Dear Commons Community,

Yesterday, New York Times columnist, Michelle Goldberg, tried to analyze Gordon Sondland’s thinking in cozying himself up to the likes of Donald Trump.  Her conclusion was that Sondland paid $1 million for an ambassadorship and bought himself disgrace.  Here is an excerpt.  The entire column is below.

“Ever since Donald Trump began his nightmarish political ascent, some psychologists have been warning us, with increasing urgency, about what it means to have a malignant narcissist in power. In many cases, they’ve been more accurate about the trajectory of the last three years than the Washington hands who assumed Donald Trump would be constrained by our institutions.

But the people whose psychology I really want to understand are those like Gordon Sondland, the ambassador to the European Union who is now trying to squirm out of responsibility for his role in the Ukraine scandal. A wealthy hotelier, he seems to want the respect and admiration of the world outside the MAGA bubble, and he knew going into the administration that Trump was trash. Though a lifelong Republican, in 2016 Sondland and a business partner withdrew their support for Trump over the candidate’s attacks on the family of Humayun Khan, a Muslim soldier killed in Iraq, saying that Trump’s “constantly evolving positions diverge from their personal beliefs and values on so many levels.”

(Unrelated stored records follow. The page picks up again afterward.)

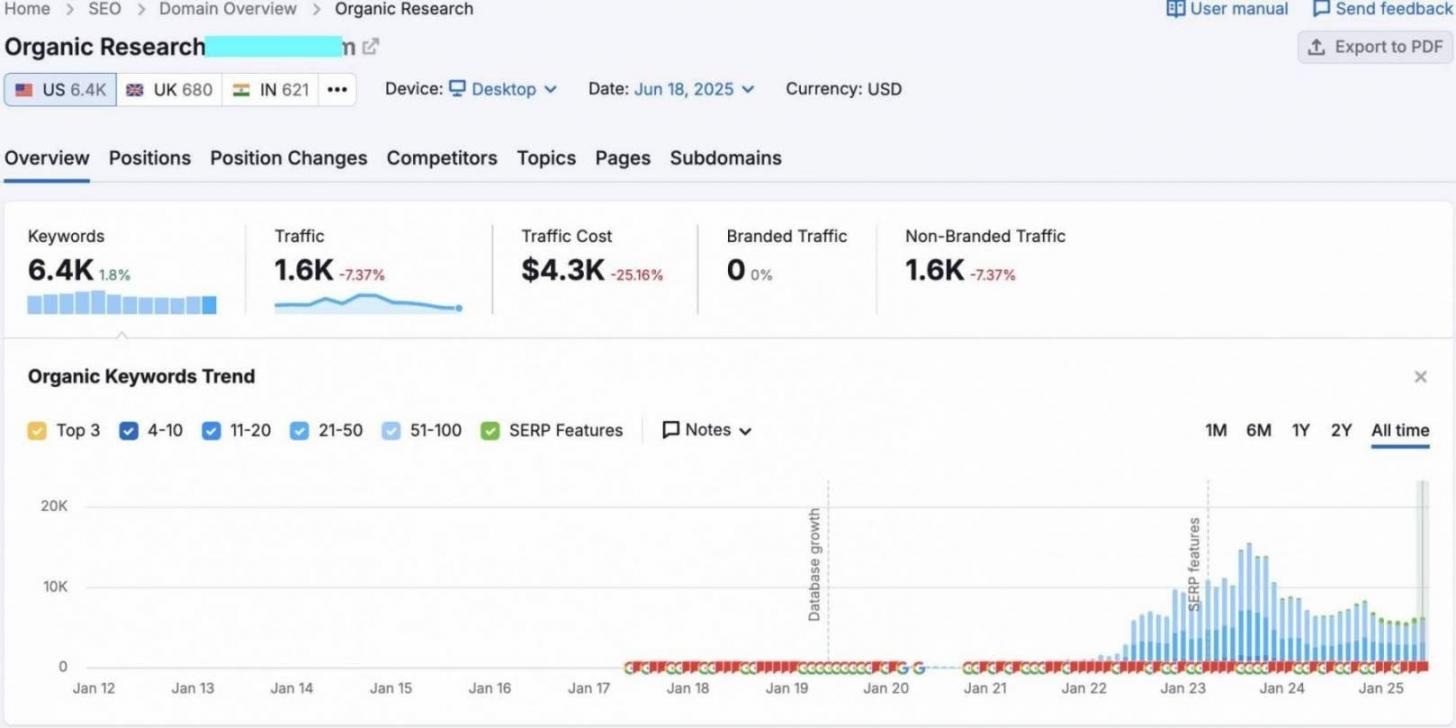Expand the Date Jun 18, 2025 dropdown
1456x728 pixels.
tap(694, 89)
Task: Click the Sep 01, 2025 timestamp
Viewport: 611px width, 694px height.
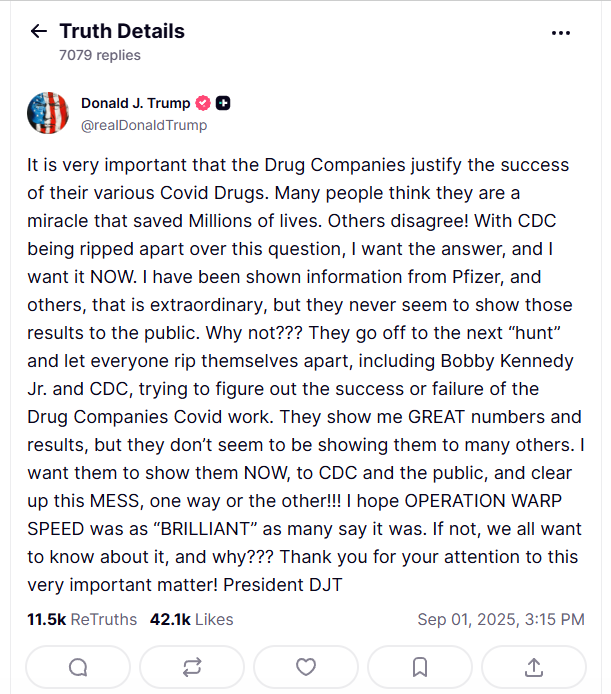Action: coord(500,619)
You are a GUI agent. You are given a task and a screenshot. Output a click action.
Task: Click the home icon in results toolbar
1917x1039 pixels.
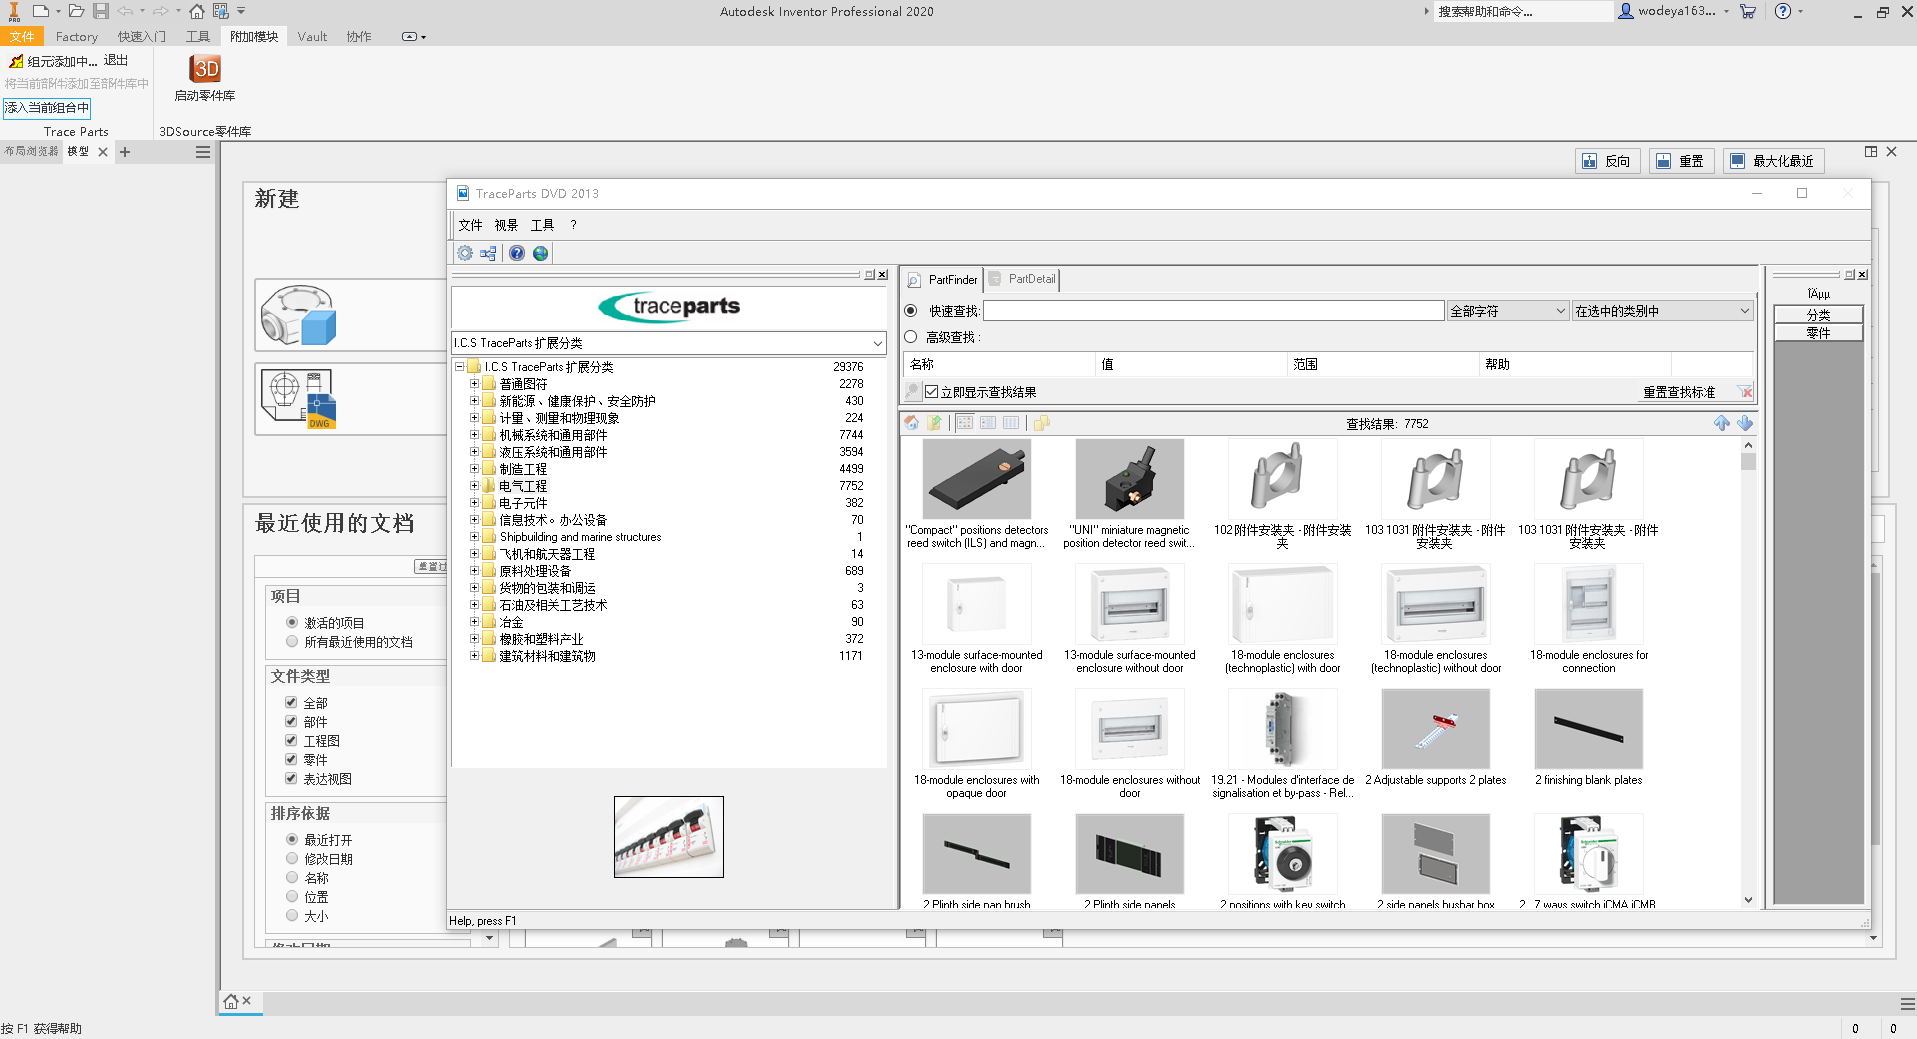[912, 423]
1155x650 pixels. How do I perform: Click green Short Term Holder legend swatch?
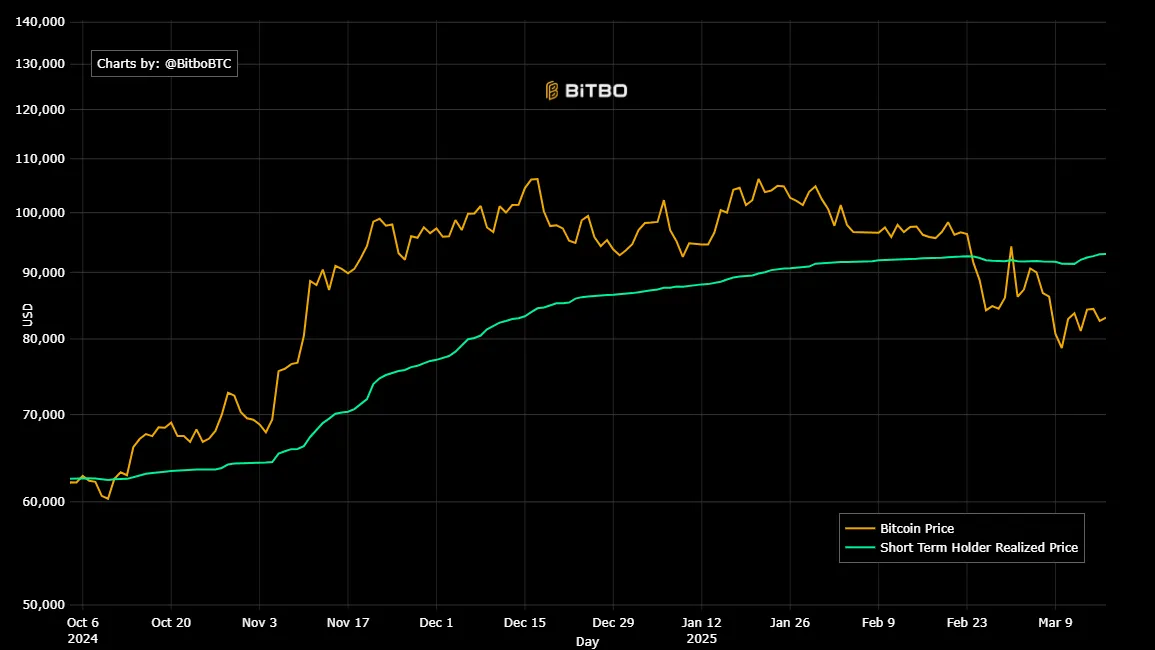859,548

Yet once Trump won, Sondland donated $1 million to his inauguration to buy himself an ambassadorship, and then worked slavishly for the president’s approval. “Current and former U.S. officials and foreign diplomats say Sondland seemed to believe that if he delivered for Trump in Ukraine, he could ascend in the ranks of government,” reported The Washington Post. In the process, he may have made himself party to a criminal conspiracy.

Sure, people sell their souls all the time — but why for something as small as a chance to serve a man whose depravity Sondland himself once recognized?”

Tony

——————————————————————————————————-

October 20, 2019

By

Ever since Donald Trump began his nightmarish political ascent, some psychologists have been warning us, with increasing urgency, about what it means to have a malignant narcissist in power. In many cases, they’ve been more accurate about the trajectory of the last three years than the Washington hands who assumed Donald Trump would be constrained by our institutions.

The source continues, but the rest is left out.